--- Try it ---
All lines holding the word "agent" should be located in the records and copied.

(Extracted data)

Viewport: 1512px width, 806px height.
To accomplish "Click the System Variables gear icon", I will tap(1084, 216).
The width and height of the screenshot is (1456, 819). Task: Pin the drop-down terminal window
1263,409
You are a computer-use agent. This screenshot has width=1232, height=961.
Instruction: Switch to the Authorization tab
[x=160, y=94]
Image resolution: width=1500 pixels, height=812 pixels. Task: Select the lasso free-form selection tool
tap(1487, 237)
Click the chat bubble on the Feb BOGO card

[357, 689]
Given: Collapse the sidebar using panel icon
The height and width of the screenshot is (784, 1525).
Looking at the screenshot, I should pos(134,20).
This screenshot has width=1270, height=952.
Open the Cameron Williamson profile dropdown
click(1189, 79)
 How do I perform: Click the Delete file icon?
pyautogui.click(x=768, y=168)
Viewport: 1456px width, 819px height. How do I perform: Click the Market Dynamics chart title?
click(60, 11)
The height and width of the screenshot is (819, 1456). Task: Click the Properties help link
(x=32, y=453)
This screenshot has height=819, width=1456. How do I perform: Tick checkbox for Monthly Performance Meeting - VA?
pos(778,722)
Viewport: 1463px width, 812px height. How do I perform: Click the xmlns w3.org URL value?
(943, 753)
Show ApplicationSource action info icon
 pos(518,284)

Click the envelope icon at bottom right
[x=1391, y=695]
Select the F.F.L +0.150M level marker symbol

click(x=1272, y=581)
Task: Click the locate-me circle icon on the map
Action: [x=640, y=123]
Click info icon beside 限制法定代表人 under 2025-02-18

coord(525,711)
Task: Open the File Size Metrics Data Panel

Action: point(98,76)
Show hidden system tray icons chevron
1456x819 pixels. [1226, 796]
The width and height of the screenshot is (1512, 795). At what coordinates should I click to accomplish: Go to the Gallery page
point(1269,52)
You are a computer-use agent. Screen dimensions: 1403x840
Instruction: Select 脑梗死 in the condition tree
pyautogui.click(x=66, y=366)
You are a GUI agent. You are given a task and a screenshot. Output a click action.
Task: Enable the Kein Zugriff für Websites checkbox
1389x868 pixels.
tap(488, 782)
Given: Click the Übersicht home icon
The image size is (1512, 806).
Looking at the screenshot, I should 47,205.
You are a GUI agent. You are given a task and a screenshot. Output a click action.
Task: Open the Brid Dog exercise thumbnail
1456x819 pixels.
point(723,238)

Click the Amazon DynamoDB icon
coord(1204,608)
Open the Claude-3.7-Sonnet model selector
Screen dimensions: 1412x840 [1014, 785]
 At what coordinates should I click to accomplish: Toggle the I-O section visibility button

(End Extracted data)

--- Finished task ---
You are a computer-use agent. This screenshot has width=1232, height=961.
You are a computer-use agent. Screen dimensions: 1403x840
You are a GUI agent. You are given a task and a screenshot. Output a click action.
You are a GUI agent. You are given a task and a screenshot. Output a click action.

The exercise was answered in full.